→ Goal of the exercise
If a line in the material below has the word "computer", copy it.

→ Records for processing
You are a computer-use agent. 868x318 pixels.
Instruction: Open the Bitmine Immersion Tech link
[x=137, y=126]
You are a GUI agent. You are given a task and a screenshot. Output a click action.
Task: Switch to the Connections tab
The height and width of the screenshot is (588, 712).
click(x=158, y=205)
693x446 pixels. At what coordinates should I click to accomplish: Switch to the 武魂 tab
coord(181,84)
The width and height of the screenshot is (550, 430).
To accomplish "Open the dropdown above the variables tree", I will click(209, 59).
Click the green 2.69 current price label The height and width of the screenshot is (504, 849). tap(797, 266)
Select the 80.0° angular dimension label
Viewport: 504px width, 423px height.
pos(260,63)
...
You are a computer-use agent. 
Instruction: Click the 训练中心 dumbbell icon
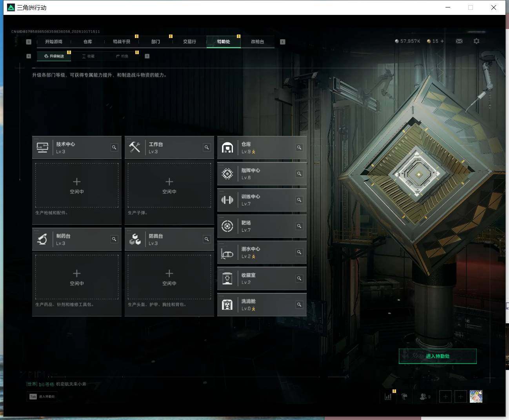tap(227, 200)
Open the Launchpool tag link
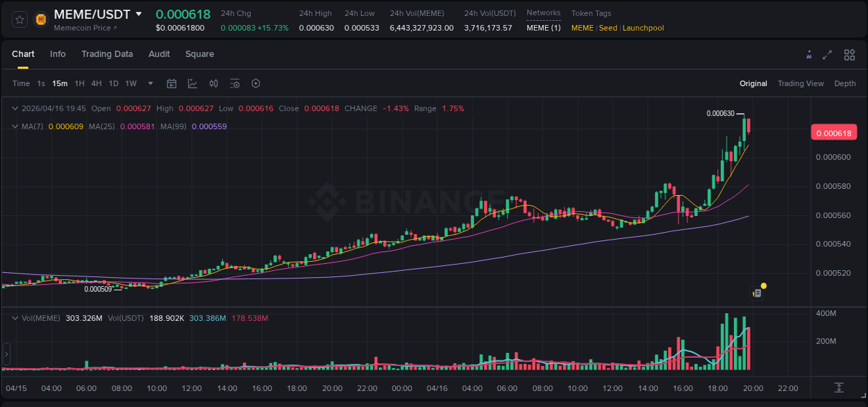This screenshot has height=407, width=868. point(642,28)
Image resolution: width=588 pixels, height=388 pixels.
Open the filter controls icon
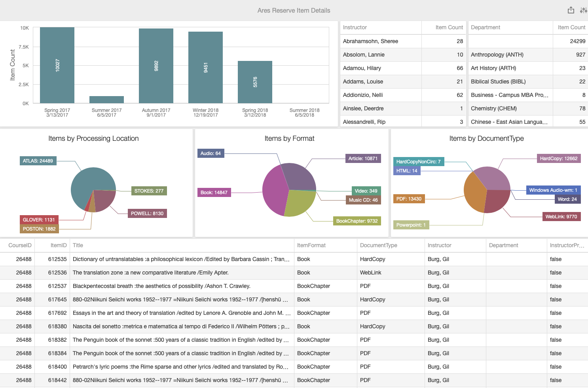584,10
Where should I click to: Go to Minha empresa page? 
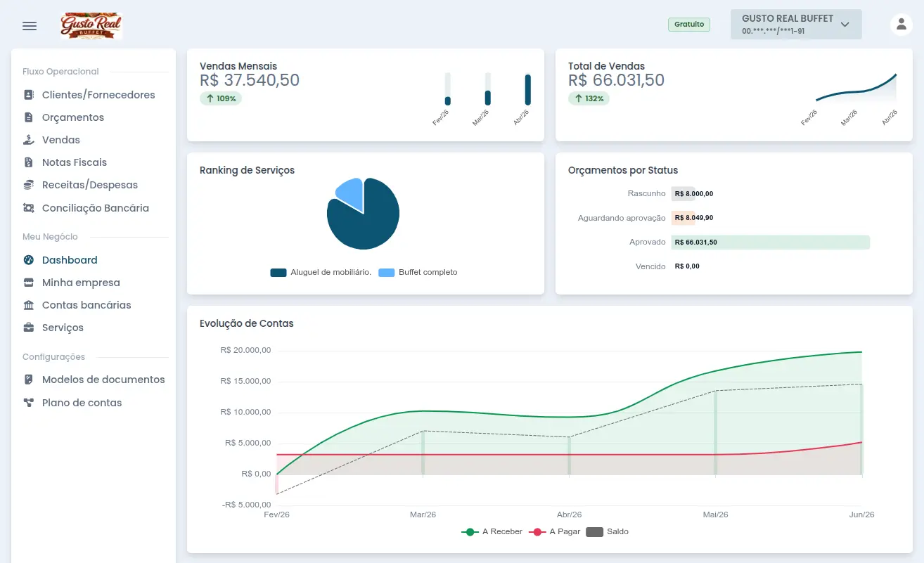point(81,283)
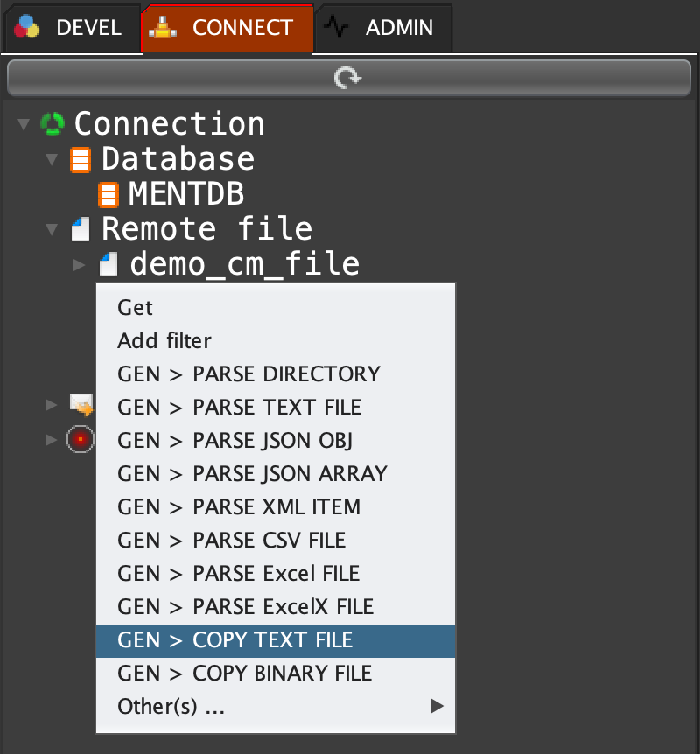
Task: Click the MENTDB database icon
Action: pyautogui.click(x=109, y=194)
...
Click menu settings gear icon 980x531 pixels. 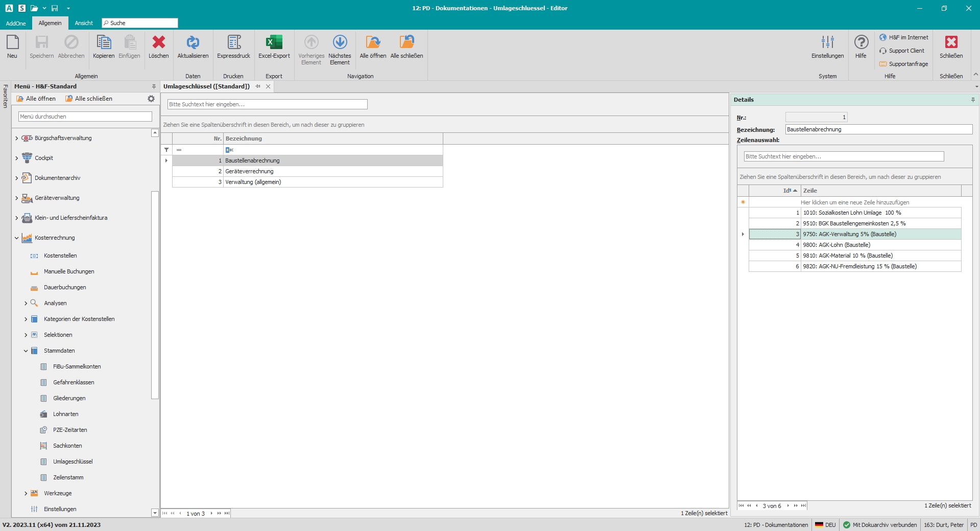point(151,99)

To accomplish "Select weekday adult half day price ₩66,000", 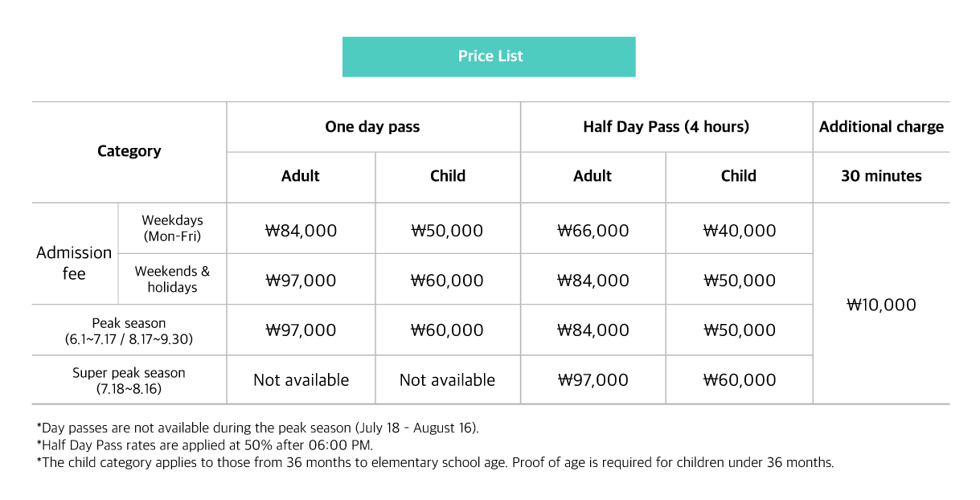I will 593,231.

→ Response
You are a computer-use agent. 868x318 pixels.
You are a computer-use agent. 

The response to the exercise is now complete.